Il virtuale a misura di bambino. A differenza degli altri, Nintendo il 12 aprile lancerà in Italia una esperienza di Vr potabile dai sette anni in su. Come hanno fatto? Secondo gli esperti della casa giapponese la leggerezza del visore (in cartone) e la mancanza di una struttura che lo fissa al capo contribuiscono a non generare quell’aumento di temperatura corporea che appare uno dei fattori scatenante della chinetosi (motion sickness). Nel corso di una prova a cui abbiamo partecipitato, abbiamo notato anche uno piccolo spazio tra il viso del giocatore e le lenti che rende meno “avvolgente” l’esperienza. Per evitare i mal di mare legati alla Vr la strategia di Nintendo sembra appunto quella di rendere meno virtuale la realtà virtuale. Il combinato disposto di questi elementi in effetti rende la realtà virtuale meno immersiva, una esperienza mordi e fuggi. Dove l’utente è spinto a entrare e uscire dai due piani, quello reale e quello digitiale.

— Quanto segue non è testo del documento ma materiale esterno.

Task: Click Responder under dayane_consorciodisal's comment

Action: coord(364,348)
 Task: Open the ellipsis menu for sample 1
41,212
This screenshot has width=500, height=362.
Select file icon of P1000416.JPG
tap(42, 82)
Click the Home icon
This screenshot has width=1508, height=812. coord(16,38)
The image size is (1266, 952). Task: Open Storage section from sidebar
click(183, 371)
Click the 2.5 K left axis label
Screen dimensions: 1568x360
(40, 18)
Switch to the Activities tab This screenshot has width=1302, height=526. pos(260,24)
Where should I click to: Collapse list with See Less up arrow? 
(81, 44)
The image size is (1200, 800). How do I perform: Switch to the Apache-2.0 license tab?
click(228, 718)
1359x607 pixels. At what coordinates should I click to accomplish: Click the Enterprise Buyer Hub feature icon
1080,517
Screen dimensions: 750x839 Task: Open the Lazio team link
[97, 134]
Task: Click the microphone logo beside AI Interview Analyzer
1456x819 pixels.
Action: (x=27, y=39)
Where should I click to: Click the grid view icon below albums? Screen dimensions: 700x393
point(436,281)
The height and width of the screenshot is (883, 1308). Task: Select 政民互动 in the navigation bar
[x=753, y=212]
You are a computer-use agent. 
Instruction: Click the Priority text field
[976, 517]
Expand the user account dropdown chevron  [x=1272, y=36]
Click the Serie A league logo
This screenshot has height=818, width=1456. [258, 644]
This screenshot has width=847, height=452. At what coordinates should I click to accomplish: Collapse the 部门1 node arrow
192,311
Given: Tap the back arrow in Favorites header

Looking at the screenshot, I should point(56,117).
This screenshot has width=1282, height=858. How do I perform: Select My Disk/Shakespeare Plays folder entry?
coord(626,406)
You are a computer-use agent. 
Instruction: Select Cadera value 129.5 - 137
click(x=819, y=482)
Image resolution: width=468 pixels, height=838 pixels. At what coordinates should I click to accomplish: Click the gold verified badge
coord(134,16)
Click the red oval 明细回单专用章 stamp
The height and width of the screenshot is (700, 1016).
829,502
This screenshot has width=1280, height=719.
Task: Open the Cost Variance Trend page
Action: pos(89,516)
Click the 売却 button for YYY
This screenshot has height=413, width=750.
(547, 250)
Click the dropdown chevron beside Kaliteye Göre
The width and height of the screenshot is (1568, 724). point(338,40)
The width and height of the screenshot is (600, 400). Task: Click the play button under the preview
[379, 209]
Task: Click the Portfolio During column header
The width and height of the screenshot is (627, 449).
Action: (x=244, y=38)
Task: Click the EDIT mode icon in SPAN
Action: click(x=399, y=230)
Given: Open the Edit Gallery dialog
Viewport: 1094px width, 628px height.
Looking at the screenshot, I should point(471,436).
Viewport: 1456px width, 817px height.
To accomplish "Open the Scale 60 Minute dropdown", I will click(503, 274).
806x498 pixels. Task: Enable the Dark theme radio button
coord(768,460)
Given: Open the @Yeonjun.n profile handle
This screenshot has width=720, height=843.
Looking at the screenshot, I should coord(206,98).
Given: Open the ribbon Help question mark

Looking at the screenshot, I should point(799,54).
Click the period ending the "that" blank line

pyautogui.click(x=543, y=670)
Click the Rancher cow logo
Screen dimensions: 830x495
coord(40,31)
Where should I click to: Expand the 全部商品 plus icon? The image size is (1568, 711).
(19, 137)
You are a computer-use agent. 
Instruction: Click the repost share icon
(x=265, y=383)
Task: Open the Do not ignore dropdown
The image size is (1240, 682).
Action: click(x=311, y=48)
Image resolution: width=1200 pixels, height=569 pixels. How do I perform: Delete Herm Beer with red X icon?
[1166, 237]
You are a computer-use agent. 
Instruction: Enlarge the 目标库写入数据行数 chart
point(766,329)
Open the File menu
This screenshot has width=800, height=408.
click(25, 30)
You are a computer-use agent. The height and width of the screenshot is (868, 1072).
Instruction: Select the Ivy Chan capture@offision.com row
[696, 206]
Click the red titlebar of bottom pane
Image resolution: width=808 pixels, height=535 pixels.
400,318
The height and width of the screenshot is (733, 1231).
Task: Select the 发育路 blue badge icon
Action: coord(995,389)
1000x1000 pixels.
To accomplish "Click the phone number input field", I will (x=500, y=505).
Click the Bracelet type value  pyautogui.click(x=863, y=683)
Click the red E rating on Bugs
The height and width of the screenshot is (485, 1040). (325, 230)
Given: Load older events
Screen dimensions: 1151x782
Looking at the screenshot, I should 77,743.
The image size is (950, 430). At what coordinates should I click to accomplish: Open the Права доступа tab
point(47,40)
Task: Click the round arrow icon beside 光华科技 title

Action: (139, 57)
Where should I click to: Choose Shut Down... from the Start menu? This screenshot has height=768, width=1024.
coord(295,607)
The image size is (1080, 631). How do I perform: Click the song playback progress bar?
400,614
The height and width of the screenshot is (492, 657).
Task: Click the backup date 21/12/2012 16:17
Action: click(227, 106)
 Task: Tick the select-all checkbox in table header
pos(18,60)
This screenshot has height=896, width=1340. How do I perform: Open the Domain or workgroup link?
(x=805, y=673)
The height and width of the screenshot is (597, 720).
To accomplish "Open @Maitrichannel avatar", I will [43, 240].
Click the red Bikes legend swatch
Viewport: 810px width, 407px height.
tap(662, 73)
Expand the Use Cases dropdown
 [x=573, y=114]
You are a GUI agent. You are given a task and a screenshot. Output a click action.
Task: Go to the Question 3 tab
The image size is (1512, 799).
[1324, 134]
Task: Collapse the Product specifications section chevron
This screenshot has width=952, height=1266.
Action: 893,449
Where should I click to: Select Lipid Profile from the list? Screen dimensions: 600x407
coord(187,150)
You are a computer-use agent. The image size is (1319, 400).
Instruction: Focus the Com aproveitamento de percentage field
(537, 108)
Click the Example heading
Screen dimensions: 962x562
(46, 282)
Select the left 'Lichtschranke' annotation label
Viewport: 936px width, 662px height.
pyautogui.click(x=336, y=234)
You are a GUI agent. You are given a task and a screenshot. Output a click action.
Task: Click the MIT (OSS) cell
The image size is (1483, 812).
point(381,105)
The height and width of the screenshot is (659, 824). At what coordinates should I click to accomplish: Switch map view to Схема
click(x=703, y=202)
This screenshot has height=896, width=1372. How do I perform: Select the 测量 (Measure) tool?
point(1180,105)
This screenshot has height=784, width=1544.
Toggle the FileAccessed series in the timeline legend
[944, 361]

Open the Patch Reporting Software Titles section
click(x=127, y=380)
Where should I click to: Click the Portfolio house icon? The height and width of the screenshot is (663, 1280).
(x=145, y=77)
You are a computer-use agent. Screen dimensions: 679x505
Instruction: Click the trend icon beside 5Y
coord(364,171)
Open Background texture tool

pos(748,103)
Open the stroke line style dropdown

Va detto però che gli effetti negativi della Vr restano soggettivo. Ci sono persone più sensibili di altre. Tuttavia, per chi ha meno di sette anni c’è anche la possibilità di giocare con il blaster e gli altri 60 giochi senza usare il visore e gli effetti stereoscopici.

Nintendo Labo: Kit VR – Trailer di lancio

I giochi: la prova. Sono esperienze di realtà virtuale, non giochi articolati. Nella piazza Vr ne trovate 64. Il più divertente che abbiamo provato è lo sparatutto. Il blaster si carica come un fucile a pompa e spara palline. L’invasione aliena è coloratissima così come la sfida a nutrire l’ippopotami a colpi di mele e banane. Il più creativo però prevede la costruzione di un cigno di cartone. Si indossa il visore e si prova l’ebrezza del volo simulando con le mani lo sbattere d’ali. Ad aiutarti c’è anche un pedale per simulare le raffiche di vento . Tra le creazioni anche la costruzione di un elefante e di una macchina fotografica. Nel primo si usa la proboscide per disegnare in aria. La cosa divertente è che una volta finito si possono condividere le opere o giocare in multiplayer sfidando gli altri a indovinare quello che si sta disegnando.

La progettazione in Vr. L’aspetto forse più interessante ma più articolato di Nintendo Labo è la possibiltà offerta di programmare e creare giochi attraverso la funzione Garage Toy-Con. Nel nuovo kit chiamato Garage Toy-Con Vr, i giocatori più smart potranno creare da zero o modificare gli oltre 60 giochi presenti in Labo Vr. La realtà virtuale consente di entrare direttamente all’interno della programmazione per apprezzarne il funzionamento o effettuare cambiamenti. personalizzare l'esperienza o usare sfondi e meccaniche come fonte d'ispirazione per creare un gioco completamente nuovo.